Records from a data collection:
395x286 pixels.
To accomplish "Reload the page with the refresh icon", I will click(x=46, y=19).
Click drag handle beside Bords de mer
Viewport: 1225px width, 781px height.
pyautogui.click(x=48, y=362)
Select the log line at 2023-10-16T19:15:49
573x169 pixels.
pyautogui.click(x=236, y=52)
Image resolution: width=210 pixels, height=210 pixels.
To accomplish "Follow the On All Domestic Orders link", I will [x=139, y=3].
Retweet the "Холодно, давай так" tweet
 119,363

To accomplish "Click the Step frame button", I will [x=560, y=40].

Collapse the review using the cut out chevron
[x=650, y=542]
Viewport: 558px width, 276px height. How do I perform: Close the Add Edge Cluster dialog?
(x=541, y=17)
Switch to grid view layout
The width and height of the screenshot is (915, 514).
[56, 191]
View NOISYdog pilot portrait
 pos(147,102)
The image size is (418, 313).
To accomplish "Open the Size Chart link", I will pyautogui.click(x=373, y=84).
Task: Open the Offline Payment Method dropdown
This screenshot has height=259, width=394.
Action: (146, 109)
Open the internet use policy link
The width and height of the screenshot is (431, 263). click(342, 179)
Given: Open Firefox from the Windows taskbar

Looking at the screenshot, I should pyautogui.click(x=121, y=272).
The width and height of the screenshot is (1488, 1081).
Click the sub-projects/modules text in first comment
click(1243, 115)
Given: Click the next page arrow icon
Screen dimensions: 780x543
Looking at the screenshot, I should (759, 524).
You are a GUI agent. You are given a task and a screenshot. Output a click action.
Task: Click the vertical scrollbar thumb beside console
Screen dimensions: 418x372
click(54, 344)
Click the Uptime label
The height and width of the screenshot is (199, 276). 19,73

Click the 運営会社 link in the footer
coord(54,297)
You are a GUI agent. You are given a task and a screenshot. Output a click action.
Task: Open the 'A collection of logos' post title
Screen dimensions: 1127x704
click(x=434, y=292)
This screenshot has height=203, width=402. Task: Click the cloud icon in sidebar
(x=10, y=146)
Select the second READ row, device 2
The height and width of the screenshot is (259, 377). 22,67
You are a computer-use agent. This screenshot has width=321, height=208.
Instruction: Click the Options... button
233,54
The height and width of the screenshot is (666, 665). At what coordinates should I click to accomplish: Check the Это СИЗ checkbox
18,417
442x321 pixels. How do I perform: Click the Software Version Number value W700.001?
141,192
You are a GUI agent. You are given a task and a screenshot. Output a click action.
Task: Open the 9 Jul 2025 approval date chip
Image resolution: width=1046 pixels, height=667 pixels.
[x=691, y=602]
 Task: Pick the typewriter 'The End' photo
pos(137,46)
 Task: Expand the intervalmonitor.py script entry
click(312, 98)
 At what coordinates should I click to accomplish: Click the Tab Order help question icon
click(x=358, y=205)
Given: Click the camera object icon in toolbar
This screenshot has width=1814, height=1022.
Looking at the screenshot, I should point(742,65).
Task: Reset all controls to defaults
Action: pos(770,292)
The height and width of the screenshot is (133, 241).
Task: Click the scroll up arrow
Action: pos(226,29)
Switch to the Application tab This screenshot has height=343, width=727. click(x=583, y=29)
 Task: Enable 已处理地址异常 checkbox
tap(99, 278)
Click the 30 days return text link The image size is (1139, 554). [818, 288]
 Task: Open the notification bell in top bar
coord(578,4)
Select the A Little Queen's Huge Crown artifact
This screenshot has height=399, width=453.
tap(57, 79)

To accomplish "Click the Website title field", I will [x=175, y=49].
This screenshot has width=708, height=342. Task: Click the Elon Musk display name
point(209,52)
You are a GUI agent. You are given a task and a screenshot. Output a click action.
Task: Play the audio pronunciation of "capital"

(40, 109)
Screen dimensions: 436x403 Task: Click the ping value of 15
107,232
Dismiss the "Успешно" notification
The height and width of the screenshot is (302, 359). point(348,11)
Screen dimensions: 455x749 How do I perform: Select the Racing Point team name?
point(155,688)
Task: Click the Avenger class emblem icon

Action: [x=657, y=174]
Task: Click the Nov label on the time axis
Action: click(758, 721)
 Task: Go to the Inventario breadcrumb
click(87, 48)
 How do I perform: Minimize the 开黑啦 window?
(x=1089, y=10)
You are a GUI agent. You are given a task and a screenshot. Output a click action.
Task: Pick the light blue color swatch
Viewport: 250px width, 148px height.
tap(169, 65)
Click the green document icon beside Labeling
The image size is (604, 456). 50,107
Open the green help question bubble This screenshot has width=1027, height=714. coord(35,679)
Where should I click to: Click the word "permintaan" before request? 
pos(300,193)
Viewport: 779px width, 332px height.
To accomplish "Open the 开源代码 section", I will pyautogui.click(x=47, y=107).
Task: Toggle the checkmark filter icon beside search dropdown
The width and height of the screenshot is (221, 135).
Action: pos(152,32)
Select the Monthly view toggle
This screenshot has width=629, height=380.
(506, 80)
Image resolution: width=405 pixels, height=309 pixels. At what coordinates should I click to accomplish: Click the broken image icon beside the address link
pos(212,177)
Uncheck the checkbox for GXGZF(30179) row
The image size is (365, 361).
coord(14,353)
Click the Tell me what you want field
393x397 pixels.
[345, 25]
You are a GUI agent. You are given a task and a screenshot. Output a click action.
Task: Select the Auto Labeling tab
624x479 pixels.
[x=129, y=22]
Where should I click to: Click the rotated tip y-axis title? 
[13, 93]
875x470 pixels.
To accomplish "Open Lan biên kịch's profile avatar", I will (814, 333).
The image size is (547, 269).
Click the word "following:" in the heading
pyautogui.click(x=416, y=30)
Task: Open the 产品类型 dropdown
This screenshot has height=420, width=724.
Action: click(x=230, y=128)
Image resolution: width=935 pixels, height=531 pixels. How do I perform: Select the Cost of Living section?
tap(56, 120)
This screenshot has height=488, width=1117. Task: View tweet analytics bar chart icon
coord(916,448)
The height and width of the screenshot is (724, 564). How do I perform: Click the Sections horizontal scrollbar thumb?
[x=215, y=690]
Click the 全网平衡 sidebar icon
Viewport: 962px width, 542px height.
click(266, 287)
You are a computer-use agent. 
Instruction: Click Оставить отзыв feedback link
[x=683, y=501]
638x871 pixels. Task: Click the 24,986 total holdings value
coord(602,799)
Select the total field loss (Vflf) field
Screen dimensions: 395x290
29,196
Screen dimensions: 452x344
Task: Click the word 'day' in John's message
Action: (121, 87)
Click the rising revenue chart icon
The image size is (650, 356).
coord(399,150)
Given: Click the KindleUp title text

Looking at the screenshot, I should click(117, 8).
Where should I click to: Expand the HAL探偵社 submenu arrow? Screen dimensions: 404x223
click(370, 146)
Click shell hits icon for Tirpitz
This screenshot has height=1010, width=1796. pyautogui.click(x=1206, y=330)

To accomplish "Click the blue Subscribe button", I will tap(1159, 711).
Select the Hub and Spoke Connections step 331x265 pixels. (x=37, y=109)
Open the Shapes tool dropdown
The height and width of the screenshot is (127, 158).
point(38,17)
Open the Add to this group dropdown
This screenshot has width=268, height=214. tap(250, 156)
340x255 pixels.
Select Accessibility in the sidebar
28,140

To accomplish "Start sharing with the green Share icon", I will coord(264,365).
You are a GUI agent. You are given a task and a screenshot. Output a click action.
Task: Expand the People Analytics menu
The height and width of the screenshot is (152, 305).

→ **WHAT THIS TASK INVOLVES**: Your response must consist of every line above, reproduced exactly.

→ **ANSWER SPACE**:
395x286 pixels.
To accomplish "Reload the page with the refresh icon", I will click(x=46, y=19).
Click drag handle beside Bords de mer
Viewport: 1225px width, 781px height.
pyautogui.click(x=48, y=362)
Select the log line at 2023-10-16T19:15:49
573x169 pixels.
pyautogui.click(x=236, y=52)
Image resolution: width=210 pixels, height=210 pixels.
To accomplish "Follow the On All Domestic Orders link", I will [x=139, y=3].
Retweet the "Холодно, давай так" tweet
 119,363

To accomplish "Click the Step frame button", I will [x=560, y=40].

Collapse the review using the cut out chevron
[x=650, y=542]
Viewport: 558px width, 276px height. How do I perform: Close the Add Edge Cluster dialog?
(x=541, y=17)
Switch to grid view layout
The width and height of the screenshot is (915, 514).
[56, 191]
View NOISYdog pilot portrait
 pos(147,102)
The image size is (418, 313).
To accomplish "Open the Size Chart link", I will pyautogui.click(x=373, y=84).
Task: Open the Offline Payment Method dropdown
This screenshot has height=259, width=394.
Action: (146, 109)
Open the internet use policy link
The width and height of the screenshot is (431, 263). click(342, 179)
Given: Open Firefox from the Windows taskbar

Looking at the screenshot, I should pyautogui.click(x=121, y=272).
The width and height of the screenshot is (1488, 1081).
Click the sub-projects/modules text in first comment
click(1243, 115)
Given: Click the next page arrow icon
Screen dimensions: 780x543
Looking at the screenshot, I should (759, 524).
You are a GUI agent. You are given a task and a screenshot. Output a click action.
Task: Click the vertical scrollbar thumb beside console
Screen dimensions: 418x372
click(54, 344)
Click the Uptime label
The height and width of the screenshot is (199, 276). 19,73

Click the 運営会社 link in the footer
coord(54,297)
You are a GUI agent. You are given a task and a screenshot. Output a click action.
Task: Open the 'A collection of logos' post title
Screen dimensions: 1127x704
click(x=434, y=292)
This screenshot has height=203, width=402. Task: Click the cloud icon in sidebar
(x=10, y=146)
Select the second READ row, device 2
The height and width of the screenshot is (259, 377). 22,67
You are a computer-use agent. This screenshot has width=321, height=208.
Instruction: Click the Options... button
233,54
The height and width of the screenshot is (666, 665). At what coordinates should I click to accomplish: Check the Это СИЗ checkbox
18,417
442x321 pixels. How do I perform: Click the Software Version Number value W700.001?
141,192
You are a GUI agent. You are given a task and a screenshot. Output a click action.
Task: Open the 9 Jul 2025 approval date chip
Image resolution: width=1046 pixels, height=667 pixels.
[x=691, y=602]
 Task: Pick the typewriter 'The End' photo
pos(137,46)
 Task: Expand the intervalmonitor.py script entry
click(312, 98)
 At what coordinates should I click to accomplish: Click the Tab Order help question icon
click(x=358, y=205)
Given: Click the camera object icon in toolbar
This screenshot has width=1814, height=1022.
Looking at the screenshot, I should point(742,65).
Task: Reset all controls to defaults
Action: pos(770,292)
The height and width of the screenshot is (133, 241).
Task: Click the scroll up arrow
Action: pos(226,29)
Switch to the Application tab This screenshot has height=343, width=727. click(x=583, y=29)
 Task: Enable 已处理地址异常 checkbox
tap(99, 278)
Click the 30 days return text link The image size is (1139, 554). [818, 288]
 Task: Open the notification bell in top bar
coord(578,4)
Select the A Little Queen's Huge Crown artifact
This screenshot has height=399, width=453.
tap(57, 79)

To accomplish "Click the Website title field", I will [x=175, y=49].
This screenshot has width=708, height=342. Task: Click the Elon Musk display name
point(209,52)
You are a GUI agent. You are given a task and a screenshot. Output a click action.
Task: Play the audio pronunciation of "capital"

(40, 109)
Screen dimensions: 436x403 Task: Click the ping value of 15
107,232
Dismiss the "Успешно" notification
The height and width of the screenshot is (302, 359). point(348,11)
Screen dimensions: 455x749 How do I perform: Select the Racing Point team name?
point(155,688)
Task: Click the Avenger class emblem icon

Action: [x=657, y=174]
Task: Click the Nov label on the time axis
Action: click(758, 721)
 Task: Go to the Inventario breadcrumb
click(87, 48)
 How do I perform: Minimize the 开黑啦 window?
(x=1089, y=10)
You are a GUI agent. You are given a task and a screenshot. Output a click action.
Task: Pick the light blue color swatch
Viewport: 250px width, 148px height.
tap(169, 65)
Click the green document icon beside Labeling
The image size is (604, 456). 50,107
Open the green help question bubble This screenshot has width=1027, height=714. coord(35,679)
Where should I click to: Click the word "permintaan" before request? 
pos(300,193)
Viewport: 779px width, 332px height.
To accomplish "Open the 开源代码 section", I will pyautogui.click(x=47, y=107).
Task: Toggle the checkmark filter icon beside search dropdown
The width and height of the screenshot is (221, 135).
Action: pos(152,32)
Select the Monthly view toggle
This screenshot has width=629, height=380.
(506, 80)
Image resolution: width=405 pixels, height=309 pixels. At what coordinates should I click to accomplish: Click the broken image icon beside the address link
pos(212,177)
Uncheck the checkbox for GXGZF(30179) row
The image size is (365, 361).
coord(14,353)
Click the Tell me what you want field
393x397 pixels.
[345, 25]
You are a GUI agent. You are given a task and a screenshot. Output a click action.
Task: Select the Auto Labeling tab
624x479 pixels.
[x=129, y=22]
Where should I click to: Click the rotated tip y-axis title? 
[13, 93]
875x470 pixels.
To accomplish "Open Lan biên kịch's profile avatar", I will (814, 333).
The image size is (547, 269).
Click the word "following:" in the heading
pyautogui.click(x=416, y=30)
Task: Open the 产品类型 dropdown
This screenshot has height=420, width=724.
Action: click(x=230, y=128)
Image resolution: width=935 pixels, height=531 pixels. How do I perform: Select the Cost of Living section?
tap(56, 120)
This screenshot has height=488, width=1117. Task: View tweet analytics bar chart icon
coord(916,448)
The height and width of the screenshot is (724, 564). How do I perform: Click the Sections horizontal scrollbar thumb?
[x=215, y=690]
Click the 全网平衡 sidebar icon
Viewport: 962px width, 542px height.
click(266, 287)
You are a computer-use agent. 
Instruction: Click Оставить отзыв feedback link
[x=683, y=501]
638x871 pixels. Task: Click the 24,986 total holdings value
coord(602,799)
Select the total field loss (Vflf) field
Screen dimensions: 395x290
29,196
Screen dimensions: 452x344
Task: Click the word 'day' in John's message
Action: (121, 87)
Click the rising revenue chart icon
The image size is (650, 356).
coord(399,150)
Given: Click the KindleUp title text

Looking at the screenshot, I should click(117, 8).
Where should I click to: Expand the HAL探偵社 submenu arrow? Screen dimensions: 404x223
click(370, 146)
Click shell hits icon for Tirpitz
This screenshot has height=1010, width=1796. pyautogui.click(x=1206, y=330)

To accomplish "Click the blue Subscribe button", I will tap(1159, 711).
Select the Hub and Spoke Connections step 331x265 pixels. (x=37, y=109)
Open the Shapes tool dropdown
The height and width of the screenshot is (127, 158).
point(38,17)
Open the Add to this group dropdown
This screenshot has width=268, height=214. tap(250, 156)
340x255 pixels.
Select Accessibility in the sidebar
28,140

To accomplish "Start sharing with the green Share icon", I will coord(264,365).
You are a GUI agent. You are given a task and a screenshot. Output a click action.
Task: Expand the People Analytics menu
The height and width of the screenshot is (152, 305).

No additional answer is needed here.